Deste modo, consideramos que este estudo poderá subsidiar práticas
pedagógicas inclusivas em diferentes sistemas de ensino e ambientes educacionais, nas
perspectivas da Educação Inclusiva. Lembrando que pesquisas de cunho qualitativo
nunca trazem conclusões definitivas, espera-se que os dados obtidos nesse estudo
possam contribuir como referencial no campo científico da Educação e, particularmente,
favorecer o processo de aprendizagem, escolarização e inclusão social de alunos com
deficiências e outras necessidades educacionais.
REFERÊNCIAS BIBLIOGRÁFICAS
BOGDAN, R. e BIKLEN, S. Investigação qualitativa em educação – uma introdução à
teoria e aos métodos. Porto Editora: Porto, Portugal, 1994.
GLAT, R.; BLANCO, L. de M. V. Educação Especial no contexto de uma Educação
Inclusiva. In: GLAT, R. (org.). Educação Inclusiva: cultura e cotidiano escolar. Rio de
Janeiro: Editora Sette Letras, p. 15-35, 2009.
_________ & PLETSCH, M. D. Inclusão escolar de alunos com necessidades
especiais. Rio de Janeiro: Eduerj, 2011.
LUDKE, M. ; ANDRÉ, M. E. D. A. Pesquisa em Educação: abordagens qualitativas.

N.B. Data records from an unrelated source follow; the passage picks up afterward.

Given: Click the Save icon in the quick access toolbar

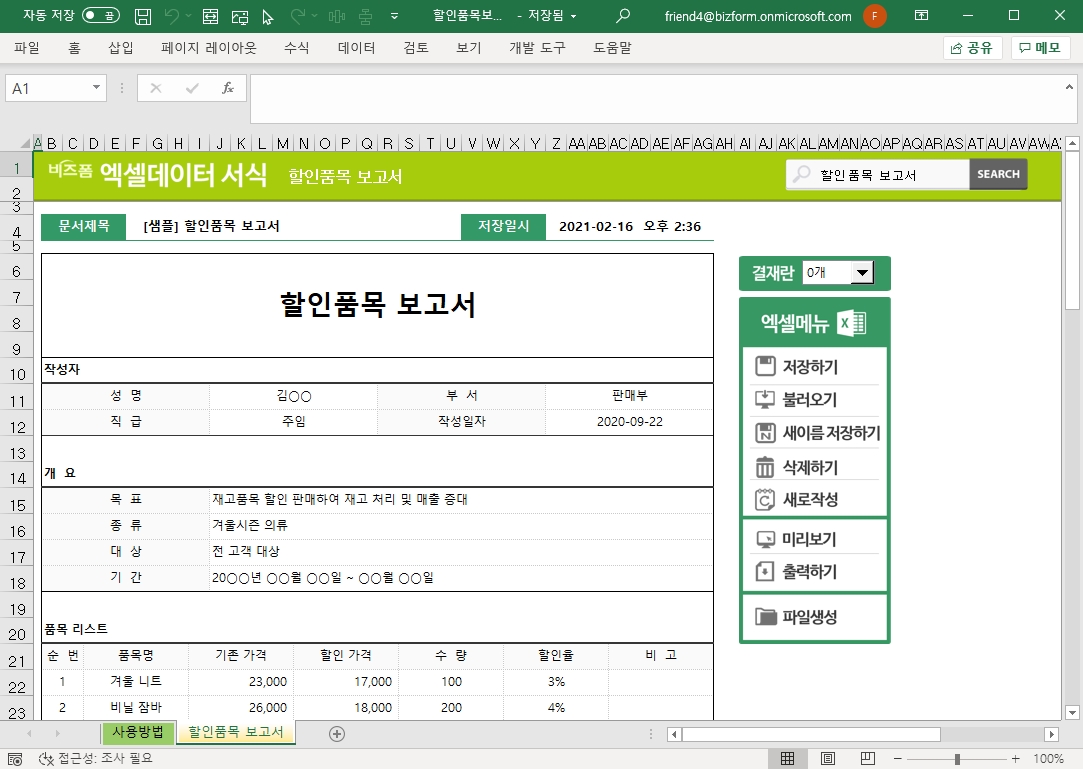Looking at the screenshot, I should point(143,16).
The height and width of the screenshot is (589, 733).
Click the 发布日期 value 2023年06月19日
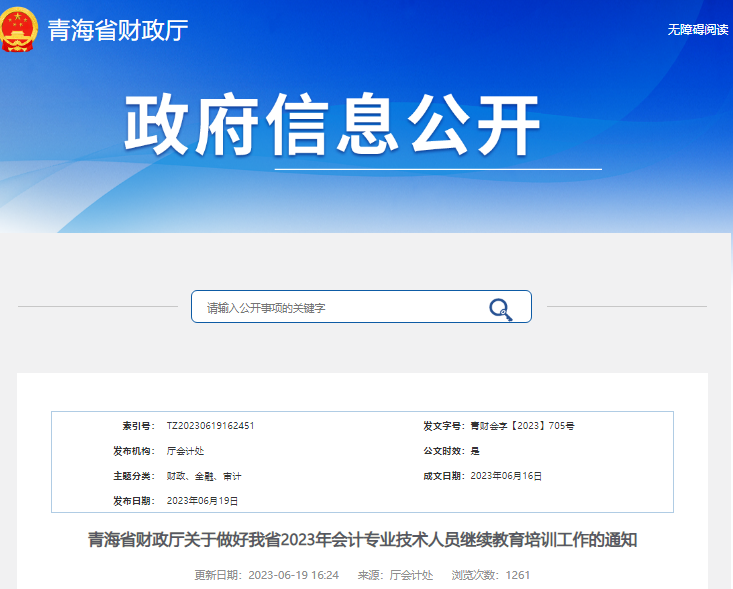203,501
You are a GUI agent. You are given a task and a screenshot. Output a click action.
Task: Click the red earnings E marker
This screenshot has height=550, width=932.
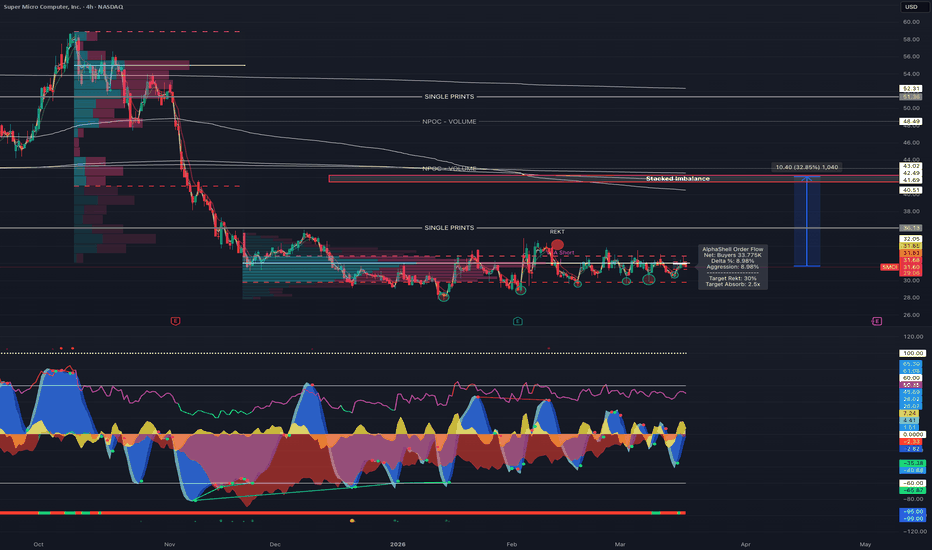pyautogui.click(x=175, y=320)
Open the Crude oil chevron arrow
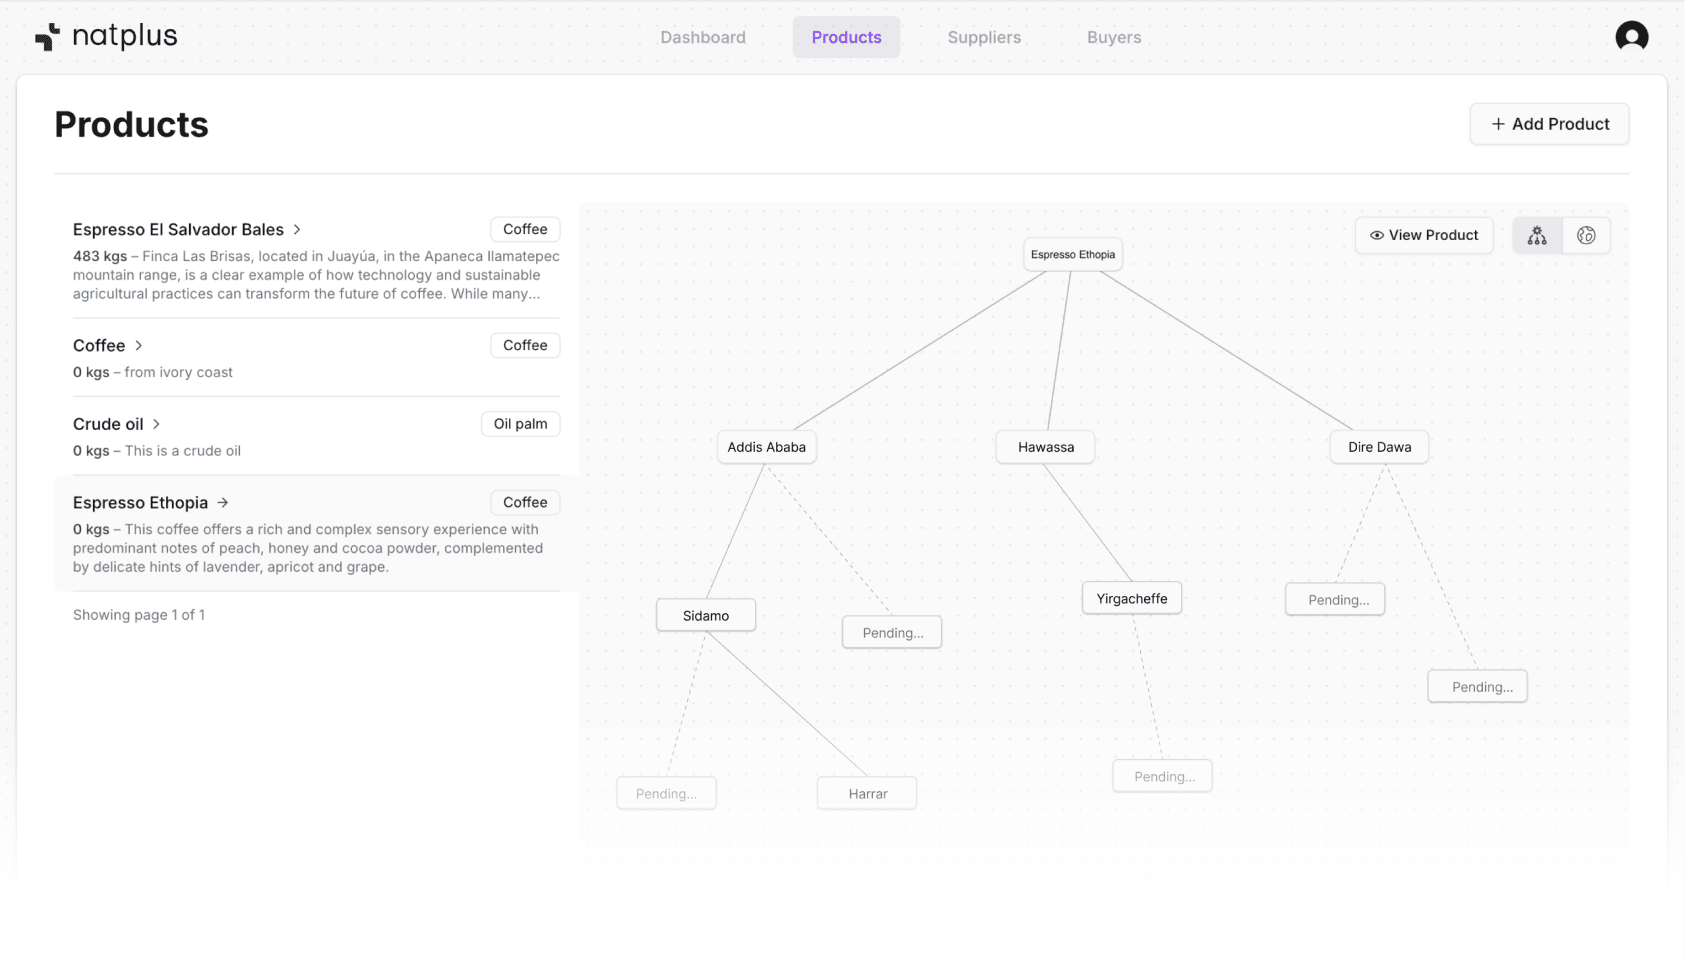Viewport: 1685px width, 960px height. pyautogui.click(x=157, y=424)
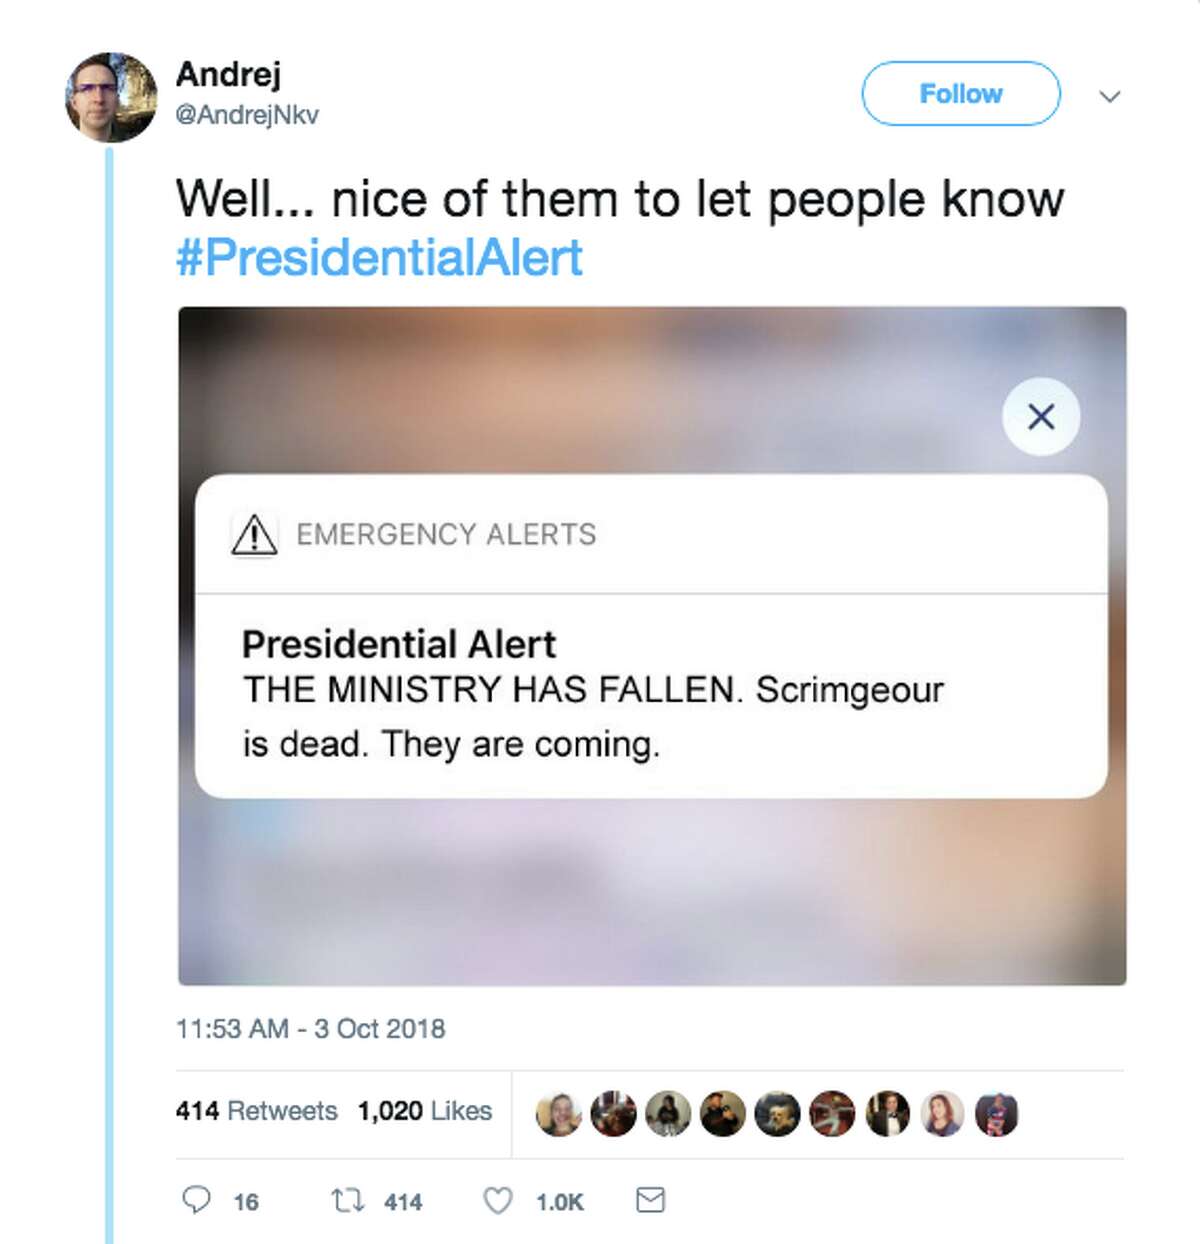The height and width of the screenshot is (1244, 1200).
Task: Like the tweet with the heart icon
Action: [496, 1201]
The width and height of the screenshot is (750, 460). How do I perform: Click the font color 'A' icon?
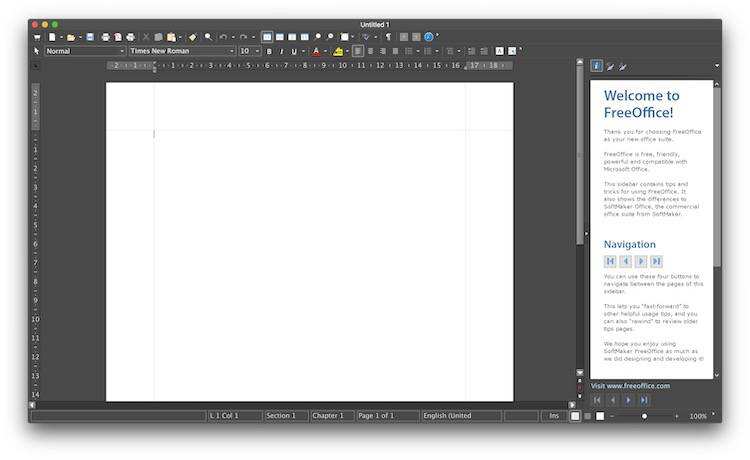point(316,51)
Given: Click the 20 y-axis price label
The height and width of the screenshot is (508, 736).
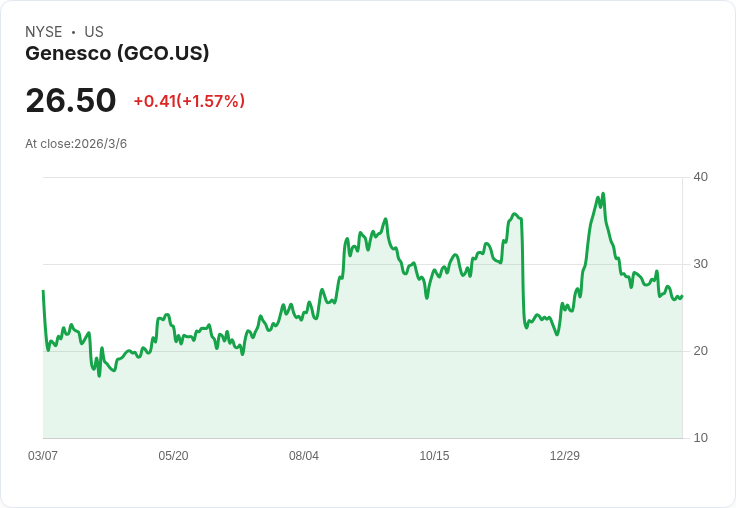Looking at the screenshot, I should tap(700, 351).
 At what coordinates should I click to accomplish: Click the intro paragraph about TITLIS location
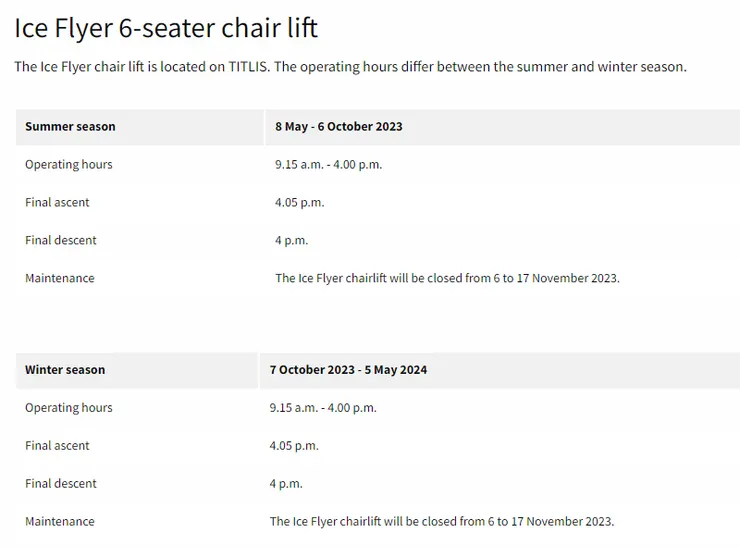(350, 67)
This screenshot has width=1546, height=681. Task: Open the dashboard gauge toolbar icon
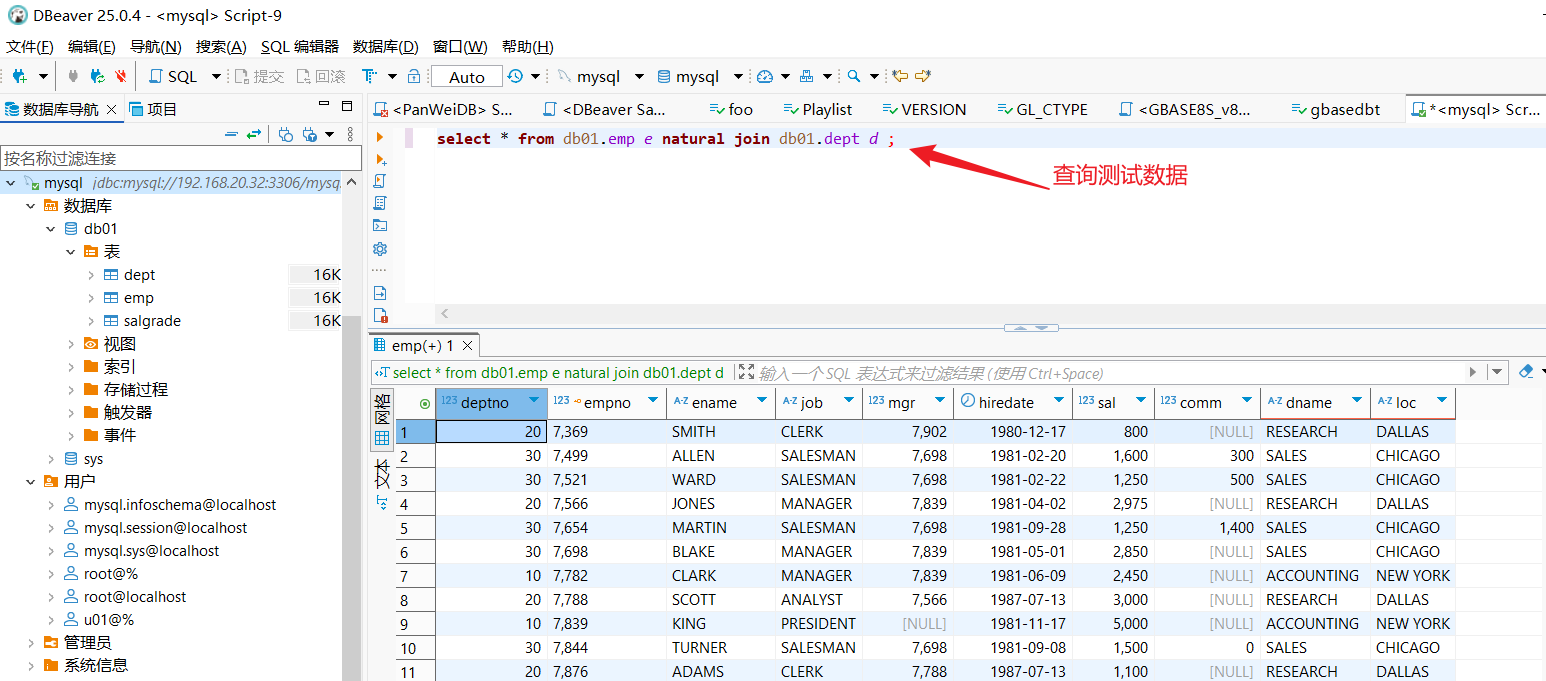(x=765, y=76)
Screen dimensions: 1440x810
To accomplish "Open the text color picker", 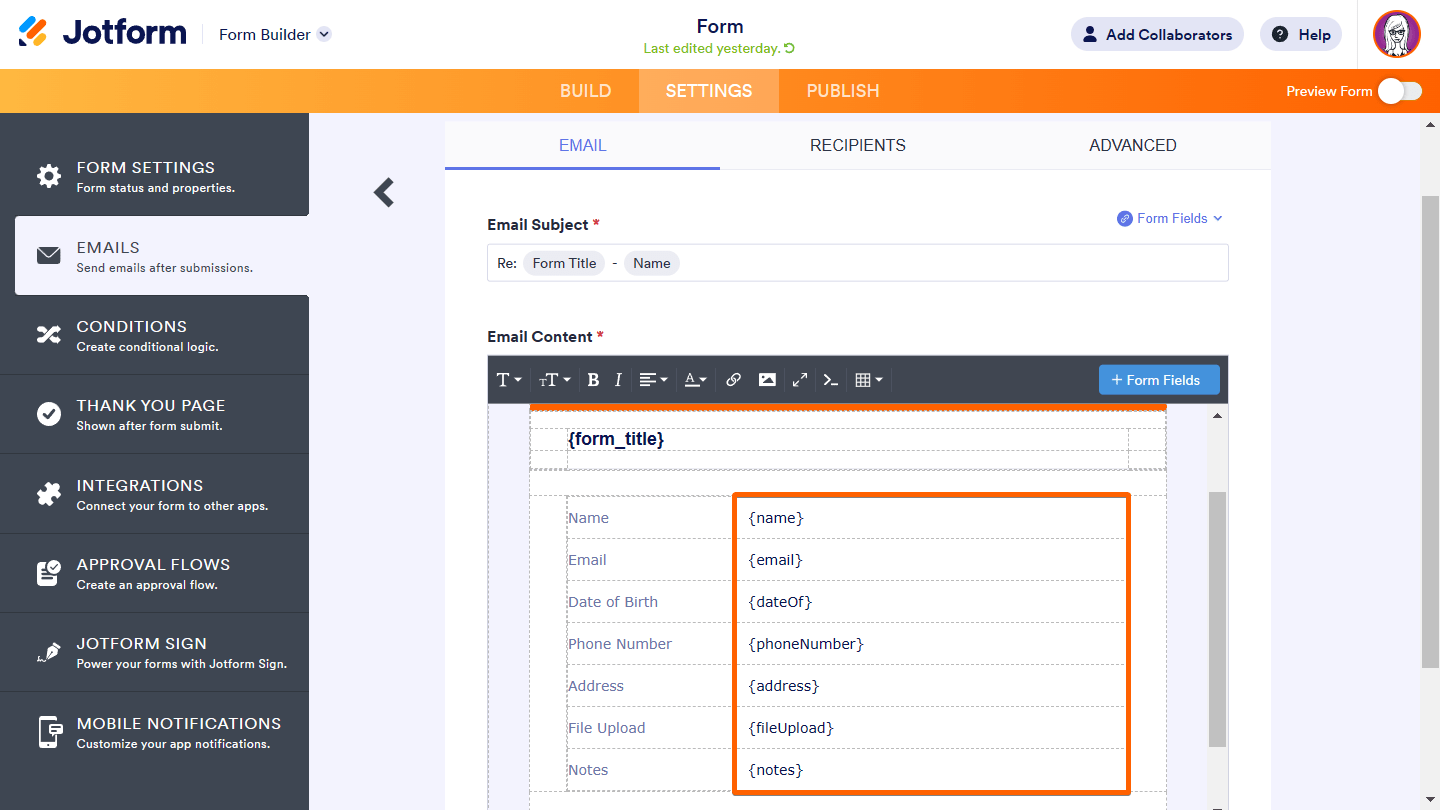I will 695,380.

Editora EPU: São Paulo, 1986.
MATTOS, C. L. G. A abordagem etnográfica na investigação científica. In Atualidades
em Educação Revista INES-ESPAÇO, nº 16, p. 42-59, jul/dez, 2001.
PLETSCH, M. D. O professor itinerante como suporte para Educação Inclusiva em
escolas da Rede Municipal de Educação do Rio de Janeiro. Dissertação (Mestrado) Programa de Pós-Graduação em Educação, Universidade do Estado do Rio de Janeiro
(UERJ), 2005.
_____________; GLAT, R. A escolarização de alunos com deficiência intelectual: uma
análise da aplicação do plano de desenvolvimento educacional individualizado. Revista
Linhas Críticas (UnB), v. 18, p. 193-209, 2012.